Top of Information provided
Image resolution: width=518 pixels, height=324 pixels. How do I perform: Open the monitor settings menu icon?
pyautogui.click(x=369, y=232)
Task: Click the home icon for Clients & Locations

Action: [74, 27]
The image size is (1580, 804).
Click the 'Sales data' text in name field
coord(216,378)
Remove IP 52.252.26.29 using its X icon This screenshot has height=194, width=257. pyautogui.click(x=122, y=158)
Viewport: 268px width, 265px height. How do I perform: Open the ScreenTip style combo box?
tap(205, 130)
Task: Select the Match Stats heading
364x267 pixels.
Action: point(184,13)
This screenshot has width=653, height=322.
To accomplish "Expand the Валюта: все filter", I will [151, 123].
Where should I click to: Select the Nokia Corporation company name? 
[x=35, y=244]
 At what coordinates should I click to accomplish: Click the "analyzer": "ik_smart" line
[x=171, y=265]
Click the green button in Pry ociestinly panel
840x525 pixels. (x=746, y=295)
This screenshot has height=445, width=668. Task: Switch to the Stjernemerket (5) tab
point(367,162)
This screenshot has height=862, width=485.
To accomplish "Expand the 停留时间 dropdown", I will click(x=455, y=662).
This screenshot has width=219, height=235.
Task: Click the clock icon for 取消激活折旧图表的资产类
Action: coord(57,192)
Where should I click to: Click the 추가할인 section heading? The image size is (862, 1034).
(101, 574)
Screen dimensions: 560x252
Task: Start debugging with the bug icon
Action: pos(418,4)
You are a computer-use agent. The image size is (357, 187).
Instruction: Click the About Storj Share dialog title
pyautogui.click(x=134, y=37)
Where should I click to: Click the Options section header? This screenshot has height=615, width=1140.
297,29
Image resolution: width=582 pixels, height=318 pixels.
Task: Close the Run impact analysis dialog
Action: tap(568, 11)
Bottom of Information provided
The response should be a verbatim transcription of the data.

:: Result ::
Image resolution: width=518 pixels, height=324 pixels. How do I perform: Open the monitor settings menu icon?
pyautogui.click(x=369, y=232)
Task: Click the home icon for Clients & Locations

Action: [74, 27]
The image size is (1580, 804).
Click the 'Sales data' text in name field
coord(216,378)
Remove IP 52.252.26.29 using its X icon This screenshot has height=194, width=257. pyautogui.click(x=122, y=158)
Viewport: 268px width, 265px height. How do I perform: Open the ScreenTip style combo box?
tap(205, 130)
Task: Select the Match Stats heading
364x267 pixels.
Action: point(184,13)
This screenshot has width=653, height=322.
To accomplish "Expand the Валюта: все filter", I will [151, 123].
Where should I click to: Select the Nokia Corporation company name? 
[x=35, y=244]
 At what coordinates should I click to accomplish: Click the "analyzer": "ik_smart" line
[x=171, y=265]
Click the green button in Pry ociestinly panel
840x525 pixels. (x=746, y=295)
This screenshot has height=445, width=668. Task: Switch to the Stjernemerket (5) tab
point(367,162)
This screenshot has height=862, width=485.
To accomplish "Expand the 停留时间 dropdown", I will click(x=455, y=662).
This screenshot has width=219, height=235.
Task: Click the clock icon for 取消激活折旧图表的资产类
Action: coord(57,192)
Where should I click to: Click the 추가할인 section heading? The image size is (862, 1034).
(101, 574)
Screen dimensions: 560x252
Task: Start debugging with the bug icon
Action: pos(418,4)
You are a computer-use agent. The image size is (357, 187).
Instruction: Click the About Storj Share dialog title
pyautogui.click(x=134, y=37)
Where should I click to: Click the Options section header? This screenshot has height=615, width=1140.
297,29
Image resolution: width=582 pixels, height=318 pixels.
Task: Close the Run impact analysis dialog
Action: tap(568, 11)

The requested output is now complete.